Botton suggests that there is basic wisdom for humanity contained in many religious teachings. He says that, simply because they are tied in a particular faith to belief in a higher power doesn’t mean they should be disregarded on the whole. He also sees value in some of the ritual practices employed by religion, some of which scientific research have shown have some physical or emotional benefit, such as silent meditation, prayer and corporate music.
On the other side of the atheist spectrum is the recently held “Reason Rally,” which drew 20,000 participants to an event in Washington D.C. Billed as “The largest gathering of the secular movement in world history,” the event had some parallels to a religious revival, with cheering fans, fervent speakers such as Richard Dawkins, and music.

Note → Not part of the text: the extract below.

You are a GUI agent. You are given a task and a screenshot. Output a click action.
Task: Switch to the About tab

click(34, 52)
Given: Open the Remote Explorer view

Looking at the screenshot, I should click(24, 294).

No potlucks though. Sorry protestants.
But although it was touted as a gathering to celebrate “secular values,” some reporters described the event more as an anti-religion rally, rather than a celebration of what those present stood for.
I find this interesting on a couple of levels. First, the difference between the message of Dawkins’ event and Botton’s book points to the fact that no two atheists are alike. They have different philosophical views about the universe and humanity and. it turns out, even about organized religion. Sounds a lot like Christianity, doesn’t it? Both atheism and Christianity have their ardent “fundamentalist” groups, while others fall into a more moderate part of the spectrum, not necessarily averse to all that religion stands for, but also not compelled by the idea of God’s existence.

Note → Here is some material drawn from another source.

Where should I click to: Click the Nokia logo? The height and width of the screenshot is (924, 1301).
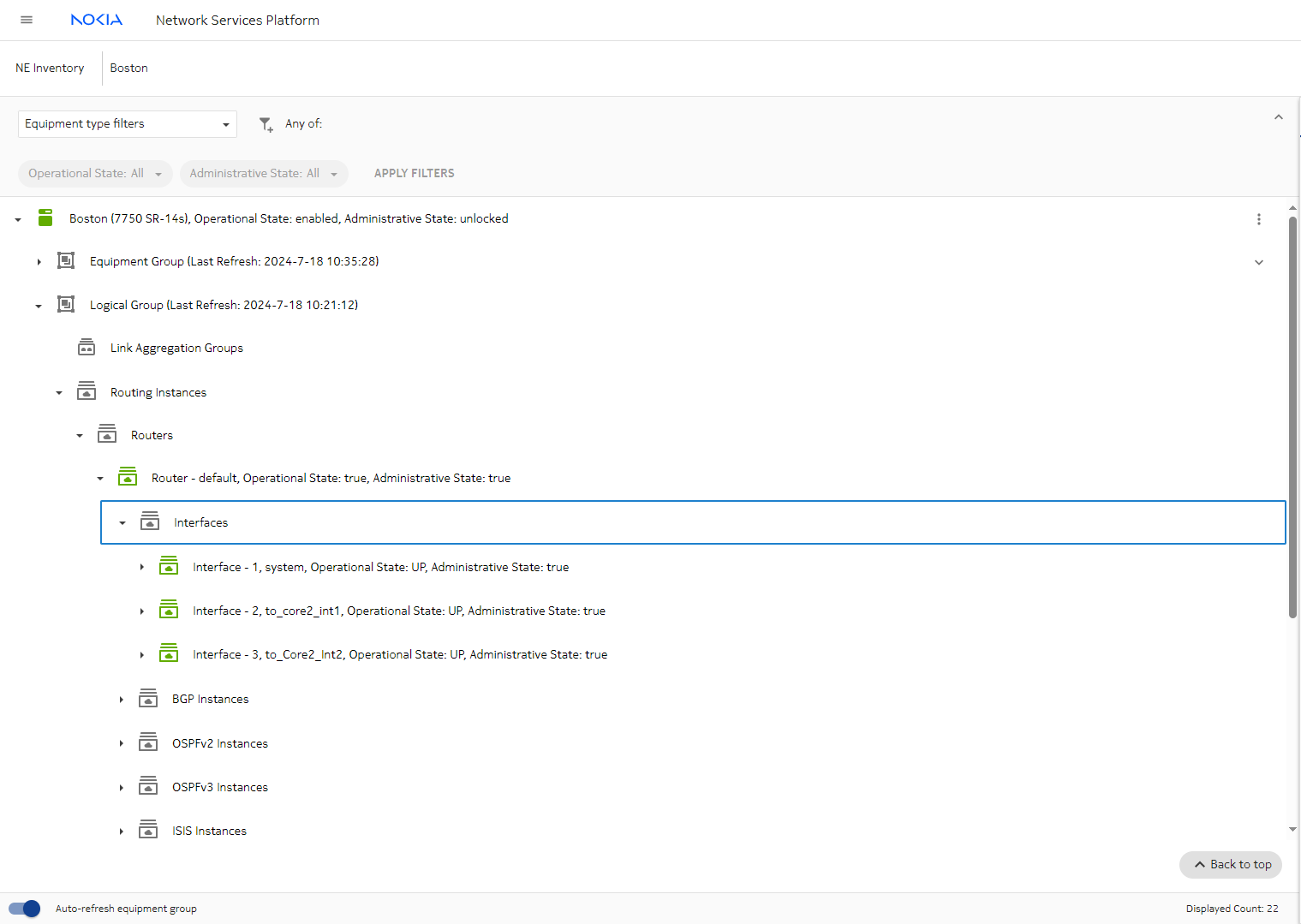coord(96,20)
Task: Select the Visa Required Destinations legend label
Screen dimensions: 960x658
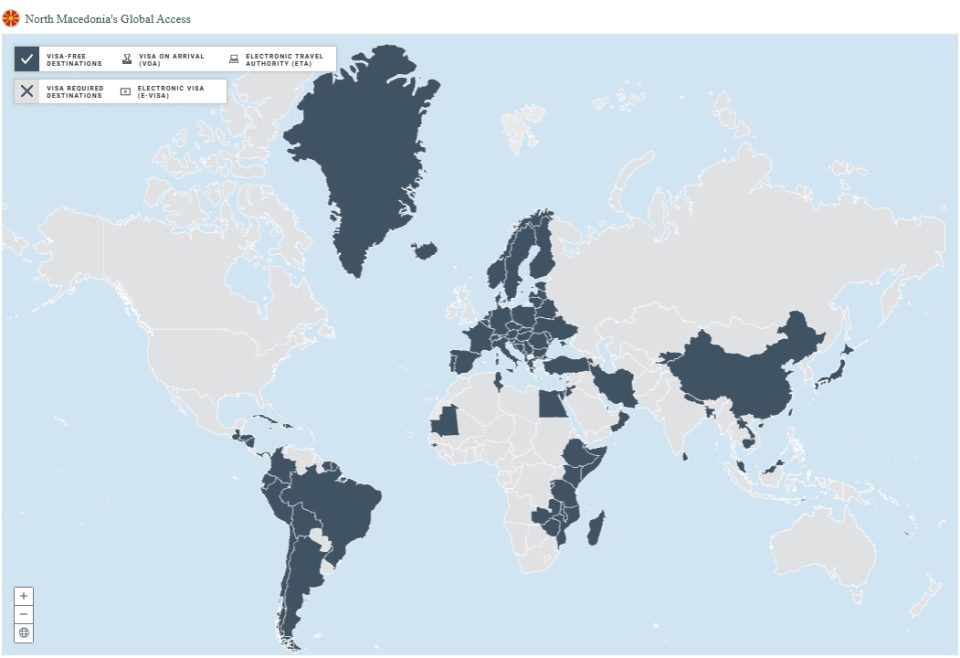Action: (74, 92)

Don’t believe me? Ask evangelical Christian leaders about their willingness to support Rick Santorum, a Catholic, for president. Many evangelical Christians don’t even realize Santorum isn’t a fellow evangelical, but when told, polls show it makes little difference in their support for him.
The point is that we’re witnessing something in the secular community that is akin to what we saw in the Reformation. Secularists are hardly unified in their opinions about religion, and there’s a dynamic within the movement that tends to toss out everything “religious,” defining itself mroe by what it isn’t rather than by what it wants to be.

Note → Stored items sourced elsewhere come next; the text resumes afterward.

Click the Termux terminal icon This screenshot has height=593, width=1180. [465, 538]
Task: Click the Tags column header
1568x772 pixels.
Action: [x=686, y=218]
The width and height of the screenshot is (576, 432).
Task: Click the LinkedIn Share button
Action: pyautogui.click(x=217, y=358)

On the other hand, there’s the contingency represented by the likes of Botton that suggests the movement that started out in opposition to religious organizations might actually end up looking more like the institutions it opposed as time goes on.
More than a sea change in the course of history, it appears the recent atheist movement(s) points to the rather cyclical nature of human behavior. Movements emerge, and as they grow, they find there’s value in adding some structure to the chaos. Over time, the structure becomes institutionalized, which in turn tends to ossify and outlast its worth in many ways. Then a new movement emerges to help address the needs of the culture that the dying institutions no longer can accommodate.
We’re seeing some of this final step taking place in protestant Christianity today. The so-called “emergent” movement catalyzed around an agreement that our old institutions and religious mindsets had, in some ways, outstayed their welcome. However, it wasn’t long before the fledgling movement became a house divided, with the likes of Mark Driscoll opting to try to infuse the old church with new life, while others believe it’s better to let “the dead bury the dead,” to quote Jesus.
Each such movement has its Martin Luther (or more than one), and as the movements gain momentum, differing agendas emerge that cause the groups to splinter and settle into cliques of common interest. The cliques institutionalize over time, and then the cycle starts over again.